In [0]:
from pyspark.ml import PipelineModel
from pyspark.ml.classification import LogisticRegression
from pyspark.ml.evaluation import MulticlassClassificationEvaluator
from pyspark.mllib.evaluation import MulticlassMetrics
from pyspark.sql.functions import col
from pyspark.sql import functions as F
from pyspark.sql.types import DoubleType

# Carregar modelos e dados
slicer_model = PipelineModel.load("/FileStore/models/slicer_top10")
train_ready = spark.read.format("delta").load("/FileStore/data/train_ready")
val_ready = spark.read.format("delta").load("/FileStore/data/val_ready")

# Aplicar slicer
train_topk = slicer_model.transform(train_ready)
val_topk = slicer_model.transform(val_ready)

# Balanceamento leve
minority_df = train_topk.filter(col("label") == 1)
majority_df = train_topk.filter(col("label") != 1)
train_balanced = majority_df.sample(False, 0.8, seed=42).union(minority_df)

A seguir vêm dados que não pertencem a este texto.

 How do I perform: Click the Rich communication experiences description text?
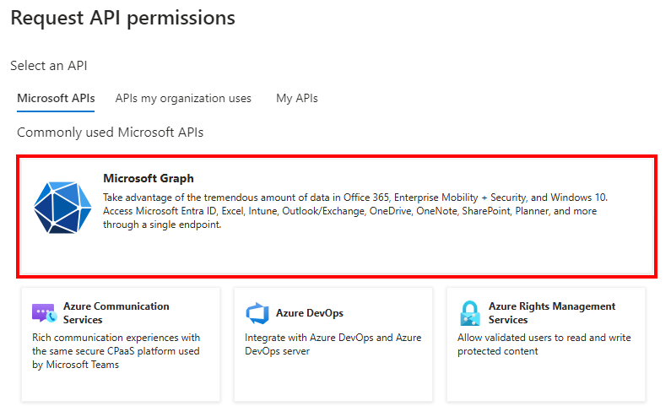tap(116, 351)
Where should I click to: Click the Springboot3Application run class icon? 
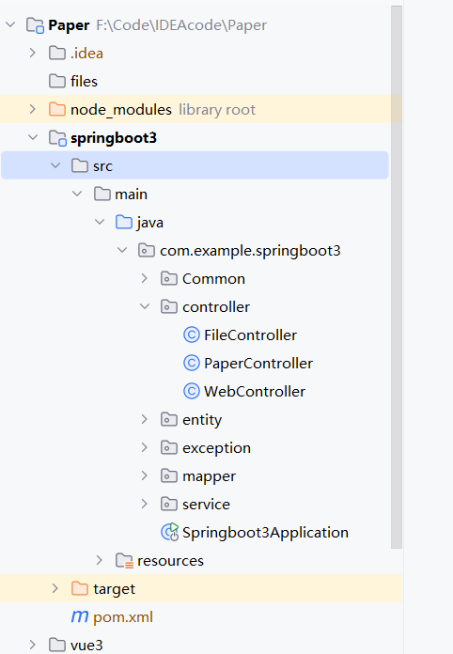click(x=170, y=532)
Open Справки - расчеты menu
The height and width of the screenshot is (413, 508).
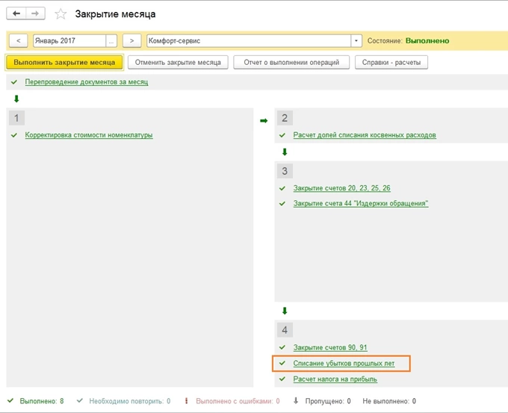[x=391, y=63]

# Verificar distribuição após balanceamento
print("\nDistribuição após balanceamento:")
train_balanced.groupBy("label").count().show()

# Calcular pesos por classe
label_counts = train_balanced.groupBy("label").count().collect()
label_dict = {row["label"]: row["count"] for row in label_counts}
total = sum(label_dict.values())
class_weights = {label: total / count for label, count in label_dict.items()}

# Criar UDF para aplicar pesos
def get_weight(label):
    return float(class_weights[label])

weight_udf = F.udf(get_weight, DoubleType())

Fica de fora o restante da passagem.